Problem description: Every entry needs to appear again exactly as written below.

Source data
══════════

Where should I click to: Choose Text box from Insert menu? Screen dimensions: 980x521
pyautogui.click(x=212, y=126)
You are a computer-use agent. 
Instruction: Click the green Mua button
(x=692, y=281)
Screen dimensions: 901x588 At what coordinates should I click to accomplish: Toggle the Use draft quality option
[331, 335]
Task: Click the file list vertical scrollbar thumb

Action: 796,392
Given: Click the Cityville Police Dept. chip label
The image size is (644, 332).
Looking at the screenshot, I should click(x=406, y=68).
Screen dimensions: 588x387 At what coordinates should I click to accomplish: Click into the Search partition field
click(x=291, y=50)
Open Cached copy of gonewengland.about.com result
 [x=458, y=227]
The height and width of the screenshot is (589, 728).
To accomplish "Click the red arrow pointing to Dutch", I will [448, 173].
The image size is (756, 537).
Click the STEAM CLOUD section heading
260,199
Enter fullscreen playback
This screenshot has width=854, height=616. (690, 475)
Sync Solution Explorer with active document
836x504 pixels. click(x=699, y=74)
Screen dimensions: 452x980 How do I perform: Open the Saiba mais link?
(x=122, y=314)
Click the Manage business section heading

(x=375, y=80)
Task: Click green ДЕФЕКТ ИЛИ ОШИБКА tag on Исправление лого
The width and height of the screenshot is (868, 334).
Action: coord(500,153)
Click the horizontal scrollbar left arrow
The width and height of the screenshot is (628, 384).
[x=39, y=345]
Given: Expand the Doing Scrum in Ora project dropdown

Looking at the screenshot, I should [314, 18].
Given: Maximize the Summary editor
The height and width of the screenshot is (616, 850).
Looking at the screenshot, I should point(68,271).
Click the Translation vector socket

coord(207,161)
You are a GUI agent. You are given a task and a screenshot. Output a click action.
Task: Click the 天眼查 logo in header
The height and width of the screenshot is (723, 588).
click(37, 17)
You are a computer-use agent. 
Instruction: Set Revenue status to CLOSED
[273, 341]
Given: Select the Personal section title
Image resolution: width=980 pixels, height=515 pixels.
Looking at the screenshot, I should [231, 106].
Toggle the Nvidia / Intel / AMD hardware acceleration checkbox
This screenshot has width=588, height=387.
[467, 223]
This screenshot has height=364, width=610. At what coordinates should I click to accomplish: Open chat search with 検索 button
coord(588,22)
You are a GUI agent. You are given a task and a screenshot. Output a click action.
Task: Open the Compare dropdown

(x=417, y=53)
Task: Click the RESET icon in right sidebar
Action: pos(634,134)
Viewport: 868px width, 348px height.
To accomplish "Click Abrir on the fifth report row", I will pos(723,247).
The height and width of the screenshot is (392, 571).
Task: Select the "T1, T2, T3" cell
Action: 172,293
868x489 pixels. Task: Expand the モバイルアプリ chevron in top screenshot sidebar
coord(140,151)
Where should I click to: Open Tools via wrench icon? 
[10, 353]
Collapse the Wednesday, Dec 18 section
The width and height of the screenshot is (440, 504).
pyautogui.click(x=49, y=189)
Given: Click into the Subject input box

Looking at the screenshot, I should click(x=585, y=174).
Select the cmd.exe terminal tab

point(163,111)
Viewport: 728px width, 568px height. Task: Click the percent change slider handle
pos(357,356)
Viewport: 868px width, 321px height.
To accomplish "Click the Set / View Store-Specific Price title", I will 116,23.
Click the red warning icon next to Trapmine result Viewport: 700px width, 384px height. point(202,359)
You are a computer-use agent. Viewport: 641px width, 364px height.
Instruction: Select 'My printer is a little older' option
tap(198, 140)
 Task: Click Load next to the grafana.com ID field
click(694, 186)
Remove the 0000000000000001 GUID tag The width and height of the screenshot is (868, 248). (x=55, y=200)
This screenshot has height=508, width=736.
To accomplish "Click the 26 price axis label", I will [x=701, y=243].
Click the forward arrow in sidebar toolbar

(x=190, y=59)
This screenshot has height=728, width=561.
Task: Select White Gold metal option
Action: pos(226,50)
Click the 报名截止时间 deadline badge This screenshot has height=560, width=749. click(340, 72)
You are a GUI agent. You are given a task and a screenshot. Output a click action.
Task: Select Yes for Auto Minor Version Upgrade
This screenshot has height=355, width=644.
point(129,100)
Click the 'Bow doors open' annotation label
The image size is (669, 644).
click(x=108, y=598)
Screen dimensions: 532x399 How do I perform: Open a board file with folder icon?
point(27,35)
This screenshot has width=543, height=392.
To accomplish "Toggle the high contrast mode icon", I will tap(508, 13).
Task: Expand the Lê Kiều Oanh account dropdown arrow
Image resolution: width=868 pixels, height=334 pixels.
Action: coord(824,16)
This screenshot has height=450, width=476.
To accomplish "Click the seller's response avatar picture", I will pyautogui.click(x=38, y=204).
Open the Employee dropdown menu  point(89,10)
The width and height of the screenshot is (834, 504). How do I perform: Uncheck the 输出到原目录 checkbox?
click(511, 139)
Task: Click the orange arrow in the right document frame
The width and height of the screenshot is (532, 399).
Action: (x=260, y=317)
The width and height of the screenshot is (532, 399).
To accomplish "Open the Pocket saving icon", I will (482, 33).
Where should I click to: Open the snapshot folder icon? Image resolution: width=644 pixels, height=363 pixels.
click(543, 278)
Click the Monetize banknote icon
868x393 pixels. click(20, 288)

══════════

Expected answer:
Where should I click to: Choose Text box from Insert menu? Screen dimensions: 980x521
pyautogui.click(x=212, y=126)
You are a computer-use agent. 
Instruction: Click the green Mua button
(x=692, y=281)
Screen dimensions: 901x588 At what coordinates should I click to accomplish: Toggle the Use draft quality option
[331, 335]
Task: Click the file list vertical scrollbar thumb

Action: 796,392
Given: Click the Cityville Police Dept. chip label
The image size is (644, 332).
Looking at the screenshot, I should click(x=406, y=68).
Screen dimensions: 588x387 At what coordinates should I click to accomplish: Click into the Search partition field
click(x=291, y=50)
Open Cached copy of gonewengland.about.com result
 [x=458, y=227]
The height and width of the screenshot is (589, 728).
To accomplish "Click the red arrow pointing to Dutch", I will [448, 173].
The image size is (756, 537).
Click the STEAM CLOUD section heading
260,199
Enter fullscreen playback
This screenshot has width=854, height=616. (690, 475)
Sync Solution Explorer with active document
836x504 pixels. click(x=699, y=74)
Screen dimensions: 452x980 How do I perform: Open the Saiba mais link?
(x=122, y=314)
Click the Manage business section heading

(x=375, y=80)
Task: Click green ДЕФЕКТ ИЛИ ОШИБКА tag on Исправление лого
The width and height of the screenshot is (868, 334).
Action: coord(500,153)
Click the horizontal scrollbar left arrow
The width and height of the screenshot is (628, 384).
[x=39, y=345]
Given: Expand the Doing Scrum in Ora project dropdown

Looking at the screenshot, I should [314, 18].
Given: Maximize the Summary editor
The height and width of the screenshot is (616, 850).
Looking at the screenshot, I should point(68,271).
Click the Translation vector socket

coord(207,161)
You are a GUI agent. You are given a task and a screenshot. Output a click action.
Task: Click the 天眼查 logo in header
The height and width of the screenshot is (723, 588).
click(37, 17)
You are a computer-use agent. 
Instruction: Set Revenue status to CLOSED
[273, 341]
Given: Select the Personal section title
Image resolution: width=980 pixels, height=515 pixels.
Looking at the screenshot, I should [231, 106].
Toggle the Nvidia / Intel / AMD hardware acceleration checkbox
This screenshot has width=588, height=387.
[467, 223]
This screenshot has height=364, width=610. At what coordinates should I click to accomplish: Open chat search with 検索 button
coord(588,22)
You are a GUI agent. You are given a task and a screenshot. Output a click action.
Task: Open the Compare dropdown

(x=417, y=53)
Task: Click the RESET icon in right sidebar
Action: pos(634,134)
Viewport: 868px width, 348px height.
To accomplish "Click Abrir on the fifth report row", I will pos(723,247).
The height and width of the screenshot is (392, 571).
Task: Select the "T1, T2, T3" cell
Action: 172,293
868x489 pixels. Task: Expand the モバイルアプリ chevron in top screenshot sidebar
coord(140,151)
Where should I click to: Open Tools via wrench icon? 
[10, 353]
Collapse the Wednesday, Dec 18 section
The width and height of the screenshot is (440, 504).
pyautogui.click(x=49, y=189)
Given: Click into the Subject input box

Looking at the screenshot, I should click(x=585, y=174).
Select the cmd.exe terminal tab

point(163,111)
Viewport: 728px width, 568px height. Task: Click the percent change slider handle
pos(357,356)
Viewport: 868px width, 321px height.
To accomplish "Click the Set / View Store-Specific Price title", I will 116,23.
Click the red warning icon next to Trapmine result Viewport: 700px width, 384px height. point(202,359)
You are a computer-use agent. Viewport: 641px width, 364px height.
Instruction: Select 'My printer is a little older' option
tap(198, 140)
 Task: Click Load next to the grafana.com ID field
click(694, 186)
Remove the 0000000000000001 GUID tag The width and height of the screenshot is (868, 248). (x=55, y=200)
This screenshot has height=508, width=736.
To accomplish "Click the 26 price axis label", I will [x=701, y=243].
Click the forward arrow in sidebar toolbar

(x=190, y=59)
This screenshot has height=728, width=561.
Task: Select White Gold metal option
Action: pos(226,50)
Click the 报名截止时间 deadline badge This screenshot has height=560, width=749. click(340, 72)
You are a GUI agent. You are given a task and a screenshot. Output a click action.
Task: Select Yes for Auto Minor Version Upgrade
This screenshot has height=355, width=644.
point(129,100)
Click the 'Bow doors open' annotation label
The image size is (669, 644).
click(x=108, y=598)
Screen dimensions: 532x399 How do I perform: Open a board file with folder icon?
point(27,35)
This screenshot has width=543, height=392.
To accomplish "Toggle the high contrast mode icon", I will tap(508, 13).
Task: Expand the Lê Kiều Oanh account dropdown arrow
Image resolution: width=868 pixels, height=334 pixels.
Action: coord(824,16)
This screenshot has height=450, width=476.
To accomplish "Click the seller's response avatar picture", I will pyautogui.click(x=38, y=204).
Open the Employee dropdown menu  point(89,10)
The width and height of the screenshot is (834, 504). How do I perform: Uncheck the 输出到原目录 checkbox?
click(511, 139)
Task: Click the orange arrow in the right document frame
The width and height of the screenshot is (532, 399).
Action: (x=260, y=317)
The width and height of the screenshot is (532, 399).
To accomplish "Open the Pocket saving icon", I will (482, 33).
Where should I click to: Open the snapshot folder icon? Image resolution: width=644 pixels, height=363 pixels.
click(543, 278)
Click the Monetize banknote icon
868x393 pixels. click(20, 288)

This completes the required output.